No mortality or major complications were observed in the present study; only one patient in the OAGB group developed a surgical site infection (SSI). One might have anticipated a higher rate of port site infection in the BLOGB group, considering the low position of the scars within the abdominal folds. Although we did not observe leaks or hemorrhage in any participants, the potential for these complications in the early postoperative period following OAGB cannot be ruled out [5]. The incidence of leaks has previously been reported to range from 0.1% to 1.9%, and bleeding from the staple line has been reported in less than 3% of cases in OAGB [5, 21, 22]. Due to the shorter operative time and simplicity of the surgical technique, OAGB has shown fewer early and late surgical complications, ranging from 4% to 7.5% [21].
The mean percentage of excess weight loss (%EWL) and decrease in BMI observed during the follow-up visits were satisfactory and did not differ significantly between the two groups.
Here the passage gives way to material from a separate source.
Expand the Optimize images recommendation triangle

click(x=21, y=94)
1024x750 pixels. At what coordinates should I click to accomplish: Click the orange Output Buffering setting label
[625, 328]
The highest weight loss was noted at 12 months following surgery (90.88 ± 7.90% and 91 ± 7.11%, p = 0.474). These results are comparable to those reported in previous studies, which demonstrated outstanding weight loss outcomes following primary OAGB [5, 21, 23, 24].
Resolution or improvement of obesity-associated medical problems was observed in all participants, with no significant differences between the two groups. Improvement or remission started early, from the first postoperative month. At 12 months following surgery, resolution of T2DM was observed in all patients. Improvement in hypertension varied between 41.2% and 66.6% of the patients depending on the time interval following surgery. These results are comparable to those previously reported. Complete resolution or substantial improvement in obesity-associated medical problems following OAGB, including type 2 diabetes mellitus (T2DM), insulin resistance, hypertension, hyperlipidemia, liver steatosis, and obstructive sleep apnea, has been previously demonstrated [22, 24]. Lee et al. reported a 100% resolution in patients with metabolic syndrome at 2 years [20].